KubeEdge's Support for Large-Scale Edge Node Access
1. Efficient Cloud-Edge Messaging
List-watch is a unified mechanism for asynchronous messaging of Kubernetes components. The list operation calls the list API of a resource to obtain full resource data through non-persistent HTTP connections. The watch operation calls the watch API of a resource to monitor resource change events and obtain incremental change data through persistent HTTP connections and block-based transmission encoding. In Kubernetes, in addition to the list-watch of a node, pods allocated to the node, and full service metadata, kubelet must also watch (by default) the running pods mounted with secrets and ConfigMaps as data volumes. The number of list-watch operations could explode with increasing nodes and pods, which heavily burdens kube-apiserver.

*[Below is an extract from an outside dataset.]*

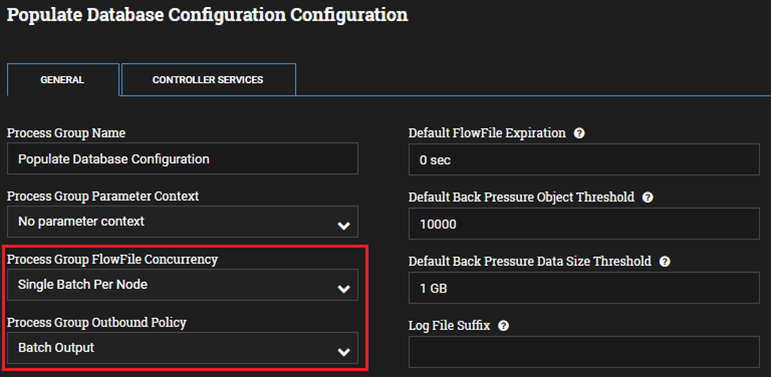The height and width of the screenshot is (377, 771).
Task: Click the Back Pressure Object Threshold help icon
Action: [648, 198]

KubeEdge uses the two-way multiplexing edge-cloud message channel and supports the WebSocket (default) and QUIC protocols. EdgeCore at the edge initiates a connection request to CloudCore on the cloud. CloudCore list-watches Kubernetes resource changes, and delivers metadata to the edge through this two-way channel. EdgeCore uploads the metadata, such as edge node status and application status, to CloudCore through this channel. CloudCore reports the received metadata to kube-apiserver.
CloudCore aggregates the upstream and downstream data. kube-apiserver processes only several list-watch requests from CloudCore. It can be effectively unburdened and the cluster performance gets improved.

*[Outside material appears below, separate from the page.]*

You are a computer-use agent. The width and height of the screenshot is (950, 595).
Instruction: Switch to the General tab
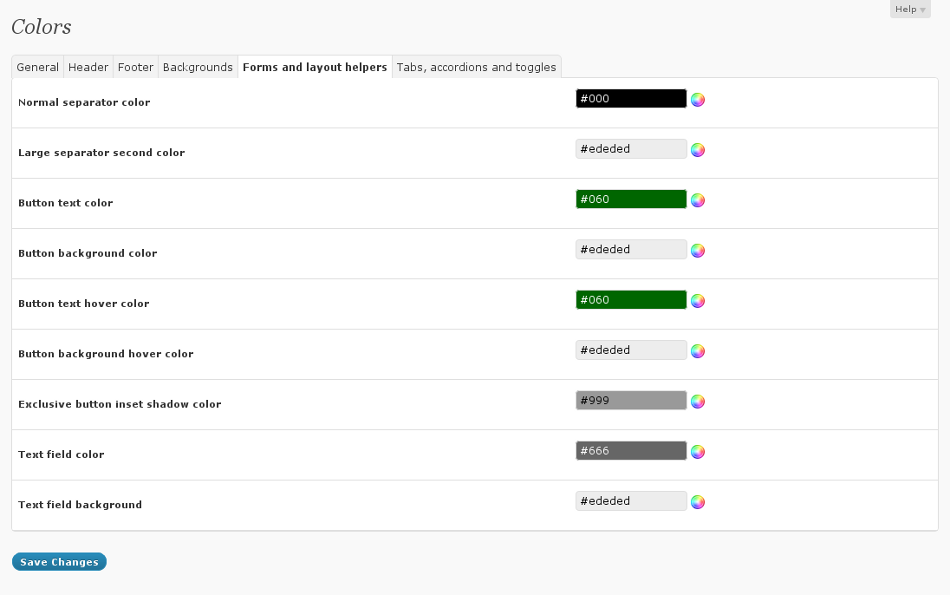tap(38, 67)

Memory usage when the native Kubernetes kube-apiserver is used under the same node and pod scales:
Memory usage when kube-apiserver is used in a KubeEdge-powered Kubernetes cluster:
2. Reliable Incremental Cloud-Edge Data Transmission
In the case of complex edge network topology or poor networking quality, cloud-edge communication may be compromised by high network latency, intermittent/frequent disconnection, and other issues. When the network recovers and edge nodes want to reconnect to the cloud, a large number of full list requests will be generated, pressuring kube-apiserver. Large-scale deployments may amplify this challenge to system stability. To solve it, KubeEdge records the version of the metadata successfully sent to the edge. When the cloud-edge network is reconnected, the cloud sends incremental metadata starting from the recorded metadata version.

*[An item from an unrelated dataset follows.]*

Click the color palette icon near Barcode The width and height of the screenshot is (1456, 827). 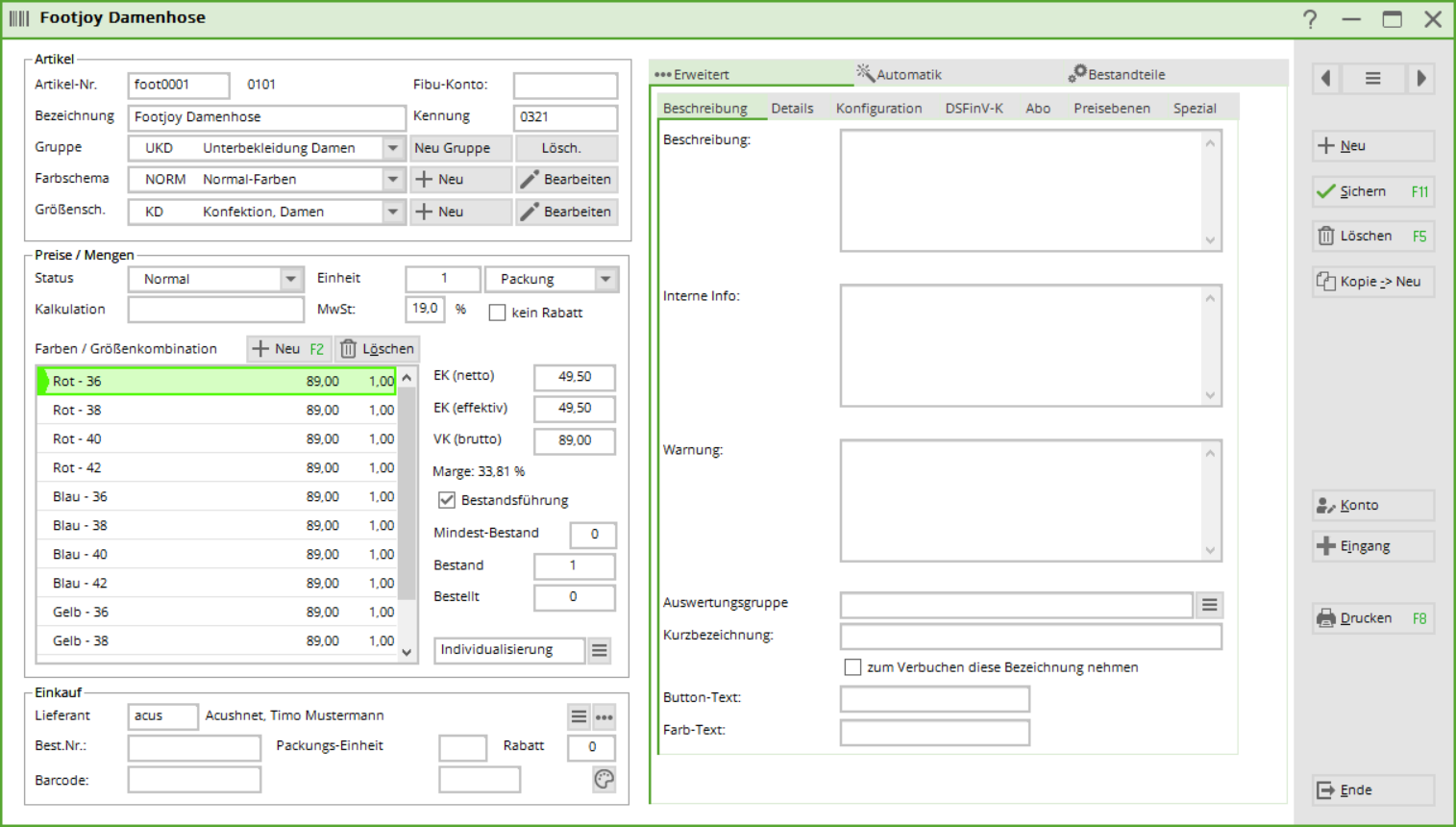[604, 779]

3. Lightweight Edge + Edge-Cloud Messaging Optimization
EdgeCore removes native kubelet features that are not used in edge deployments, such as in-tree volume and cloud-provider, trims the status information reported by nodes, and optimizes resource usage of edge agent software. EdgeCore can run with a minimum of 70 MB memory on edge devices whose memory is as minimum as 100 MB. The WebSocket channel, edge-cloud message combination, and data trim greatly reduces the communication pressure on the edge and cloud and the access pressure on the control plane. They ensure that the system can work properly even in the case of high latency and jitter.
When 100,000 edge nodes are connected, the number of ELB connections is 100,000.
When 100,000 edge nodes and more than 1,000,000 pods are deployed, the inbound rate of the ELB network is about 3 MB/s, and the average uplink bandwidth to each edge node is about 0.25 kbit/s.
Next Steps
Targeted tests will be performed on edge devices, edge-cloud messaging, and edge service mesh. In addition, for some edge scenarios, such as large-scale node network disconnection and reconnection, high latency of edge networks, and intermittent disconnection, new SLIs/SLOs need to be introduced to measure the cluster service quality and perform large-scale tests.